The effects of suspending fluid viscoelasticity on the mechanical properties of capsules and red blood cells in flow

The mechanical behavior of spherical capsules and red blood cells in shear and confined pressure-driven flow of polymeric fluids was studied computationally. In particular, we study the effect of suspending fluid elasticity on the steady mechanical behavior of spherical capsules and red blood cells suspended in an Oldroyd-B fluid, in dilute shear and confined pressure-driven flow, as a model system for dilute suspensions of capsules in polymeric fluids. We investigate the effects of suspending fluid elasticity at fixed capillary number on the capsule deformation, membrane tensions, and effective viscosity for a range of capsule capillary numbers. For both spherical capsules and red blood cells, capsule deformation was found to decrease with increasing fluid elasticity in shear flow, and increase in confined pressure-driven flow. The average membrane tension for spherical capsules was found to follow the same trends: decreasing in shear and increasing in pressure-driven flow; however, the average membrane tension for red blood cells had a less pronounced trend with fluid elasticity, which we attribute to the reduced volume of the red blood cell.
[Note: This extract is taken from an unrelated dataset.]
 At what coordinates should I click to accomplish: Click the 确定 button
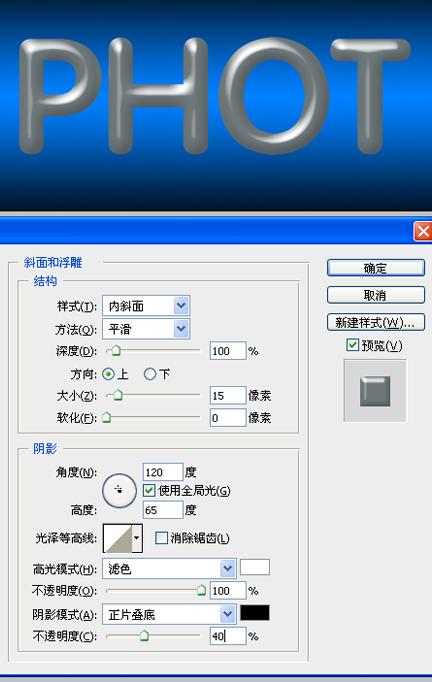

On the other hand, the effective viscosity of the suspension was found to be non-monotonic with an increase in suspending fluid elasticity for both flows and particle types. The underlying mechanisms for these trends were investigated by comparing these capsule simulations to results from rigid spherical particles. These results indicate that the mechanical behavior of these dilute capsule suspensions can be qualitatively understood by examining the disturbance flow created by the introduction of rigid spherical particles, and the subsequent stress induced in the polymeric fluid to these disturbances.